By the way: 2FA stands for “two-factor authentication” while MFA stands for “multi-factor authentication”. I will use those two acronyms to save on some typing. And one more, TLA means a “three-letter acronym”.

Randall goes on and on in his post about why MFA sucks. Most of his points are valid! It is an annoying, and frustrating experience. I don’t know about slow, but I would argue against being pointless – it serves a purpose, a very good purpose. Where he is mainly wrong is thinking that the solution is yet another technology (Well, the whole point of his post is to market Okta’s new technology, so, he will get a pass for that 😉 ). This new technology will not address the source of the issue – that people are scared to use MFA. Take a look at the Twitter Account Security survey – why do you think only 2.3% (at the time of this writing) of all Twitter users have MFA enabled? Here are what I think the reasons are:

  • Complexity and lack of understanding of the technology
  • Fear of losing access to the accounts

I believe people are smart enough to grasp the benefits without too many explanations. What they are not clear is how to set it up and how to make sure they don’t lose access to their accounts. In general, my frustration is with how the technology vendors have implemented MFA – without any thought about the user experience. Let me illustrate what I mean with my own experience.

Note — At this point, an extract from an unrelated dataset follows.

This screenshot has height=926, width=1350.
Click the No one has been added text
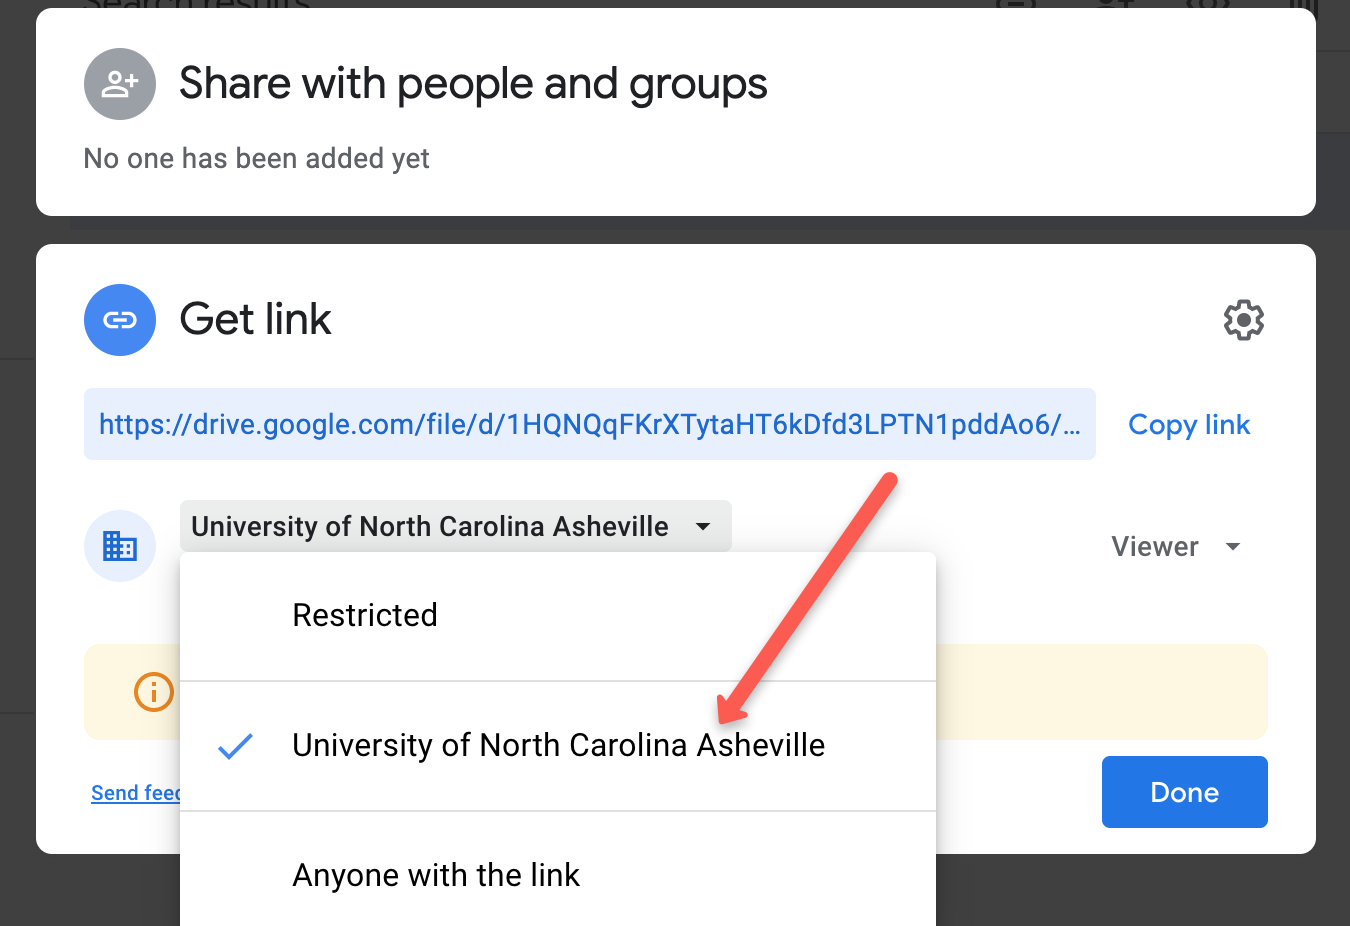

The Problem With Too Many MFAs

I have set up MFA on all my important accounts. The list is long: bank accounts, credit card accounts, stock brokerage accounts, government accounts (like taxes, DMV, etc), email accounts (like Office 365 and GMail), GitHub, Twitter, Facebook, you name it. Have been doing this for years already and the list continues to grow. I am also required by former and current employers to use MFA for my work accounts – also a long list. Here is a list of MFA methods I use (and I don’t claim this to be a comprehensive list):

  • SMS
  • email (several different emails)
  • authenticators apps (here the things are getting crazy)
    • Microsoft Authenticator
    • Google Authenticator (I started with this one)
    • Entrust
    • VIP Access
    • Lastpass Authenticator
  • other vendor-specific implementations (I really don’t know how to call those, but they have their own way to do it)
    • Apple
    • WordPress
    • Facebook
  • Yubikey (I have three of those and I will ignore those in this post because the hardware key experience has been the same since the … 90s or so)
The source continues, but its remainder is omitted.